One of Australian’s best known dressage riders, Daniella Dierks’ achievements were not handed to her on a plate. She spoke to AMANDA MAC about the early days, her successes, her priorities, and life since COVID. 

Picture this: a very small girl is perched on the back of a large Thoroughbred. She’s wearing a pink bicycle helmet and although she’s holding the reins, she isn’t actually in control. That’s down to dressage doyenne Judy Dierks, who’s expertly lunging from the ground. And underneath the pink helmet? That’s Judy’s daughter Daniella, off to an early start on what will become a successful career as a top dressage rider.

The memory causes Daniella some amusement: “In those days riding helmets weren’t a huge thing, so I think my bike helmet had to do. Back then it was more like throw yourself on a horse and if you fall off, get back on,” she laughs.

I’m willing to bet that Daniella isn’t the only rider who remembers that somewhat random approach back in the day, nor is she the only rider who grew up in a horsey household. But in her case, that influence probably had a more laser-like intensity than in most. The Dierks’ are unashamedly, and very successfully dressage orientated. Her father Clemens is a renowned German-born dressage coach, and mother Judy, also an international coach, has a long string of major successes to her name, including winning the Sydney Royal Grand Prix on OTT Thoroughbred stallion Galoubet just two months before giving birth to Daniella. 

Daniella’s first pony arrived on the scene when she was three. Clemens had been coaching at a clinic in Victoria when he spotted the pony, an unbroken colt, which he promptly bought and took home for his daughter. “It was pretty much a disaster from what I can remember,” Daniella says, “poor Judy had the task of breaking him in and I don’t think I rode that pony successfully until I was much older.”

Frisky colt notwithstanding, Daniella’s introduction to competition was on her black pony Robin at the Kellyville Riding Club. Now known as the Hawkesbury Riding Club, it’s one of the largest in the Sydney region. Daniella is still a member to this day and often teaches there at clinics. 

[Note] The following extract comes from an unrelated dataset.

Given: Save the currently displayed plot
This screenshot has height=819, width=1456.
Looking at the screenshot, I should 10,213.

By applying persistent pressure (some might call it nagging) Daniella succeeded in coercing the time-strapped Judy into taking her to the Kellyville Club every other Sunday. “We’d usually get there late. She’d unhitch the float and then go home, and was often pretty late picking me up too.” And that Daniella completely understands: “It would be the same for me now if I had a child. You’re so time-consumed in this job. Judy was often away competing, and Clements was always away at that point because as an Olympic coach he was running clinics both interstate and in New Zealand. So my grandmother looked after me a lot of the time. I learned to be independent pretty quickly, and yes, I was a bit of a free range child,” she chuckles.

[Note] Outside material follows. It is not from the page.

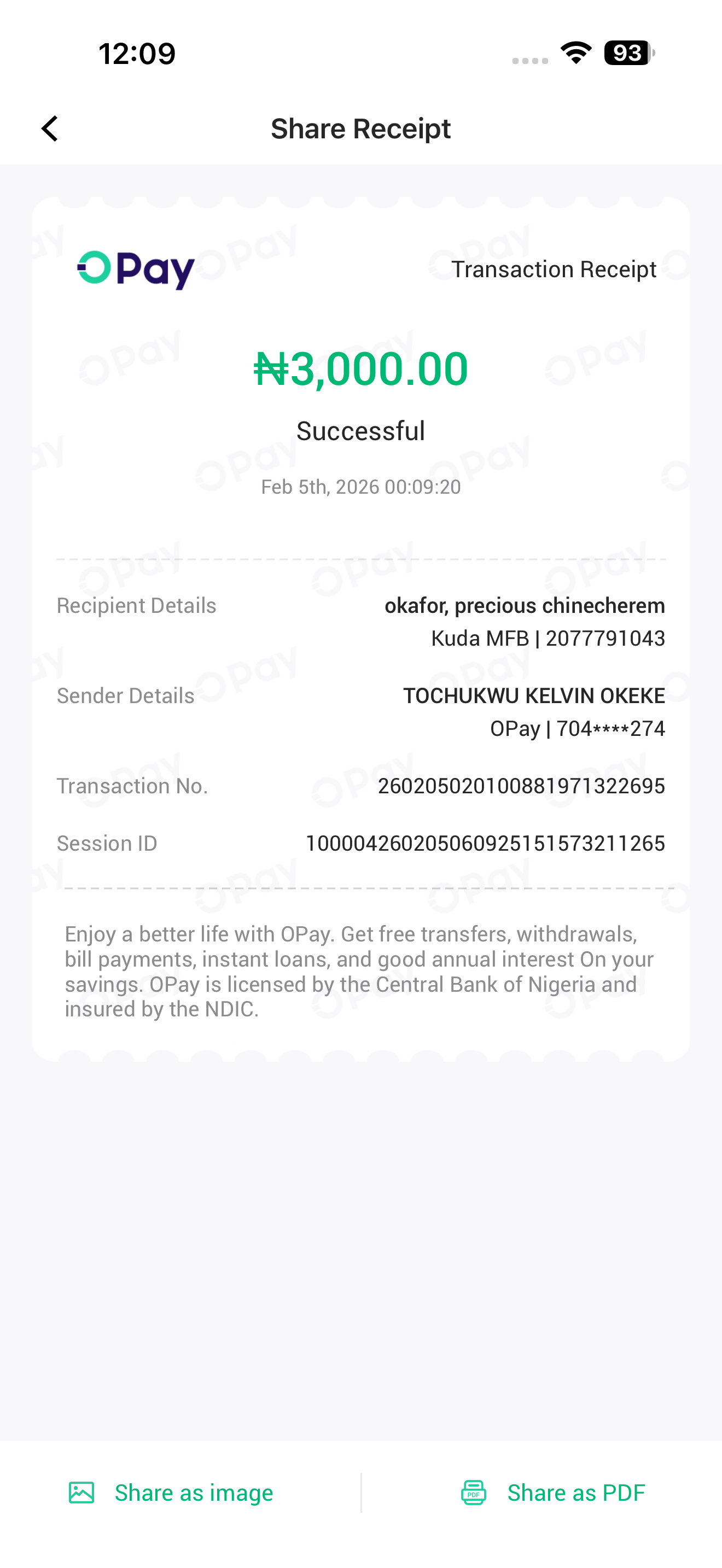Select sender name TOCHUKWU KELVIN OKEKE
722x1568 pixels.
533,696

One of the perks of being free range is having a significant length of free rein, which Daniella didn’t hesitate to use. Although those early competition experiences were in the dressage arena, the young Ms Dierks had no particular interest in being a dressage rider. “I wanted to be an eventer. I remember doing small dressage competitions at the club, but I also remember doing quite a few gung-ho one day events there on my pony as well,” she gleefully recalls. 

Danielle and protégé SPH Santarina competing during the2018 Sydney CDI(Image by Amy-Sue Alston).

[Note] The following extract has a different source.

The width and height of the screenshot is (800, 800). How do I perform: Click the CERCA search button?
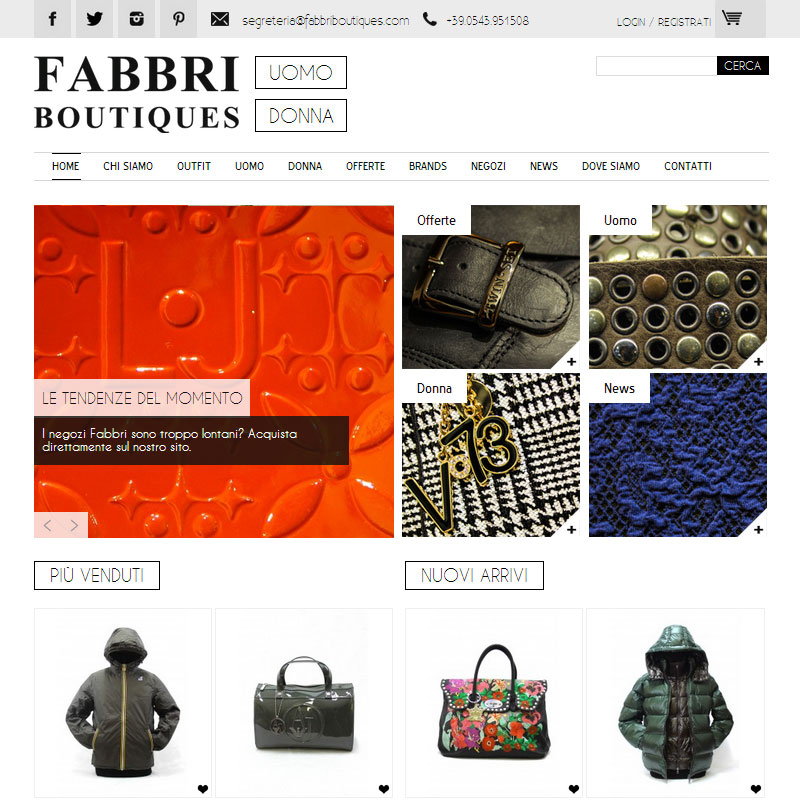(x=742, y=65)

As she grew older her dream of eventing burned ever bright. But perhaps not too surprisingly, it didn’t seem to be overly well supported by her parents, who, Daniella says, bought her an eventer who preferred not to jump and a bucket of a saddle that was noticeably unfit for purpose! 

Although an enthusiastic equestrian up until her mid-teens – she was a member of the school team – it was in Year 10 that for a relatively short period, Danielle stopped riding. It had become more of a pressure than a pleasure:  “I’d go to school, come home, and have to ride. And you’re also at the age where you’re starting to go out and get some sort of social life with your friends. So yeah, it turned from something I enjoyed into something that became a task.”

But the tide turned mid-way through Year 12, when Daniella began riding again as an antidote to the relentless pressure of her HSC studies, “it helped me take my mind off it,” she explains.

With end of year exams completed and her school days over, Daniella devoted more time to her sport and rode in several competitions. But by February of the following year, life was turned on its head. Judy and Clemens had decided to send their daughter to Hof Kasselmann P.S.I., the internationally renowned German training centre, famous for coaching young riders and producing promising horses. The Dierks had built a strong connection with the Kasselmann family over the years and believed that this was where their daughter needed to be. “I think the plan was that I would train and learn to work harder, and maybe also to have someone else deal with me being teenaged,” she laughs. 

Fast tracked to Germany at the age of 18, Daniella admits she wasn’t well prepared. It was her first job and although she was an upcoming young rider, she was still “very much a kid”. And there was another problem. She didn’t have a good pair of top boots, a must-have in European equestrian circles. “I had gators and a pair of Judy’s old riding boots, which I had to wear with thick socks because they were too big. All I can say is good luck to you if you go to Germany and you don’t have decent riding boots.” Clearly it was a confronting experience! 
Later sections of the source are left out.